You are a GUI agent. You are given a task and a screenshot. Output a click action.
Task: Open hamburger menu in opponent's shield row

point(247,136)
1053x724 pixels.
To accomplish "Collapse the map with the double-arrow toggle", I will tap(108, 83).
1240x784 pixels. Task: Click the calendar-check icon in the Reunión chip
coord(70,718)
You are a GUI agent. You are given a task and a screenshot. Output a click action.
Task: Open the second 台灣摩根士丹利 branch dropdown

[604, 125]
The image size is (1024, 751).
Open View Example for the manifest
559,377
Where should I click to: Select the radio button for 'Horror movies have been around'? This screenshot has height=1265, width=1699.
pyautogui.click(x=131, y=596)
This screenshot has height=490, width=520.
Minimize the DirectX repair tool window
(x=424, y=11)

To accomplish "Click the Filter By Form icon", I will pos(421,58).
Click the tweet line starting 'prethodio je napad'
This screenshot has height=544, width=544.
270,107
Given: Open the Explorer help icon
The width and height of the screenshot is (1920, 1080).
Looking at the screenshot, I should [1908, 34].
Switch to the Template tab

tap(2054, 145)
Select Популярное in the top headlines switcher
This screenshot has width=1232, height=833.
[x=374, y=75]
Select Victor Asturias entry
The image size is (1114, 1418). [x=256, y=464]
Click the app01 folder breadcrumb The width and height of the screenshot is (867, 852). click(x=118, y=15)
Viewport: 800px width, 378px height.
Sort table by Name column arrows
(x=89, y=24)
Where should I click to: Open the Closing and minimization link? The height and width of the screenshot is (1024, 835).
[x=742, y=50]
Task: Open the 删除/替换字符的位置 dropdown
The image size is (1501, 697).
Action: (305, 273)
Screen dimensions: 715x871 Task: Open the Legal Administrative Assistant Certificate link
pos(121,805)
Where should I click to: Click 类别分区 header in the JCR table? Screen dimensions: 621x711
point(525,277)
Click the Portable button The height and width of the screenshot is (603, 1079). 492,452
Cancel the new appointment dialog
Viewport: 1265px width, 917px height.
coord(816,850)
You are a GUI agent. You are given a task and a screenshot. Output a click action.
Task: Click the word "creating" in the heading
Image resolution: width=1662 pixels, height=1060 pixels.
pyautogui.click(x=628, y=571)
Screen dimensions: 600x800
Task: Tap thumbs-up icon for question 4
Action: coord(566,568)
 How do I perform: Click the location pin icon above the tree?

## REQUIRED WORK
Each line from the one containing "Given: Open the Explorer help icon" through the last line of the entries is to be copied exactly, with no other lines added.

## RESPONSE
Given: Open the Explorer help icon
The width and height of the screenshot is (1920, 1080).
Looking at the screenshot, I should [1908, 34].
Switch to the Template tab

tap(2054, 145)
Select Популярное in the top headlines switcher
This screenshot has width=1232, height=833.
[x=374, y=75]
Select Victor Asturias entry
The image size is (1114, 1418). [x=256, y=464]
Click the app01 folder breadcrumb The width and height of the screenshot is (867, 852). click(x=118, y=15)
Viewport: 800px width, 378px height.
Sort table by Name column arrows
(x=89, y=24)
Where should I click to: Open the Closing and minimization link? The height and width of the screenshot is (1024, 835).
[x=742, y=50]
Task: Open the 删除/替换字符的位置 dropdown
The image size is (1501, 697).
Action: (305, 273)
Screen dimensions: 715x871 Task: Open the Legal Administrative Assistant Certificate link
pos(121,805)
Where should I click to: Click 类别分区 header in the JCR table? Screen dimensions: 621x711
point(525,277)
Click the Portable button The height and width of the screenshot is (603, 1079). 492,452
Cancel the new appointment dialog
Viewport: 1265px width, 917px height.
coord(816,850)
You are a GUI agent. You are given a task and a screenshot. Output a click action.
Task: Click the word "creating" in the heading
Image resolution: width=1662 pixels, height=1060 pixels.
pyautogui.click(x=628, y=571)
Screen dimensions: 600x800
Task: Tap thumbs-up icon for question 4
Action: coord(566,568)
 How do I perform: Click the location pin icon above the tree?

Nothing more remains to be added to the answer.